In order to isolate pages we will have to handle slab page allocations in
such a way that we can determine if a slab is valid whenever we access it
regardless of its time in life.

A valid slab that can be freed has PageSlab(page) and page->inuse > 0 set.
So we need to make sure in allocate_slab() that page->inuse is zero before
PageSlab is set.

kmem_cache_isolate_page() is called from lumpy reclaim to isolate pages
neighboring a page cache page that is being reclaimed. Lumpy reclaim will
gather the slabs and call kmem_cache_reclaim() on the list.

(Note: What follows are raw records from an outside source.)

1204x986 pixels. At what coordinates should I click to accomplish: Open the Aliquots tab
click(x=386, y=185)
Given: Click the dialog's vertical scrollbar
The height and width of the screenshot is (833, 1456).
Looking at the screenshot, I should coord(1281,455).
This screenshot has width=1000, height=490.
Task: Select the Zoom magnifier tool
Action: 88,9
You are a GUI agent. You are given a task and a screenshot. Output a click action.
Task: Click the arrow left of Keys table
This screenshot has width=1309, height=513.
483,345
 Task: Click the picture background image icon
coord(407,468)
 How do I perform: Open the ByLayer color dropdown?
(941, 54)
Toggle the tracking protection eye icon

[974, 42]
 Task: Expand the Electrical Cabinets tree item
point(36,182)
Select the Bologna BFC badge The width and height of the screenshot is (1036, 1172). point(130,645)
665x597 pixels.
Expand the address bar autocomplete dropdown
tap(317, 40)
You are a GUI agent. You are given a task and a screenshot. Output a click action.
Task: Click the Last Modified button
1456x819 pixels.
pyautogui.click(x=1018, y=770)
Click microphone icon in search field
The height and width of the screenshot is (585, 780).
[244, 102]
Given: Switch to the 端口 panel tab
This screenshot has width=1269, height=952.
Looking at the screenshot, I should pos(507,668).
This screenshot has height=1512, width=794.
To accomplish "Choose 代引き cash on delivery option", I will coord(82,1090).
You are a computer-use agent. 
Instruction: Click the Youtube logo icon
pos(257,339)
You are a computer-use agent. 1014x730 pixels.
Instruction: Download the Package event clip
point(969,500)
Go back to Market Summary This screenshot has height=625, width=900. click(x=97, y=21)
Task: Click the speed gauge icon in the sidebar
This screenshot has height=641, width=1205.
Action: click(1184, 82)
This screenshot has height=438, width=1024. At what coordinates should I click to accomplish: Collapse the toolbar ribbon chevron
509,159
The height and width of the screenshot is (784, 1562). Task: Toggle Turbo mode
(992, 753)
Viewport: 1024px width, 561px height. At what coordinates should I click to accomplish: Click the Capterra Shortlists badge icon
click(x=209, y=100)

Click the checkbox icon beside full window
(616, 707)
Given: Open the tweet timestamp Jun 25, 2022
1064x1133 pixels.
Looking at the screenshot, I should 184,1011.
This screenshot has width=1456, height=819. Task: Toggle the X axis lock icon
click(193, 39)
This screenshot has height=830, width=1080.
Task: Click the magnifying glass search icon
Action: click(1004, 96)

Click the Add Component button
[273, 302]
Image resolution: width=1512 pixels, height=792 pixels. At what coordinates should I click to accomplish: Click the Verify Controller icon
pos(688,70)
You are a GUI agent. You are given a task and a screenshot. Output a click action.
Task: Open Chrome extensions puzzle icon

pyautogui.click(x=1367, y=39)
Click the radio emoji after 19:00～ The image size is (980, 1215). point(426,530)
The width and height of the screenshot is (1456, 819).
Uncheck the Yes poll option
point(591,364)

This means that we can remove a slab in order to be able to coalesce
a higher order page.

Reviewed-by: Rik van Riel <[EMAIL PROTECTED]>
Signed-off-by: Christoph Lameter <[EMAIL PROTECTED]>
---
 include/linux/slab.h |    2 +
 mm/slab.c            |   13 ++++++
 mm/slub.c            |  102 ++++++++++++++++++++++++++++++++++++++++++++++++---
 mm/vmscan.c          |   13 +++++-
 4 files changed, 123 insertions(+), 7 deletions(-)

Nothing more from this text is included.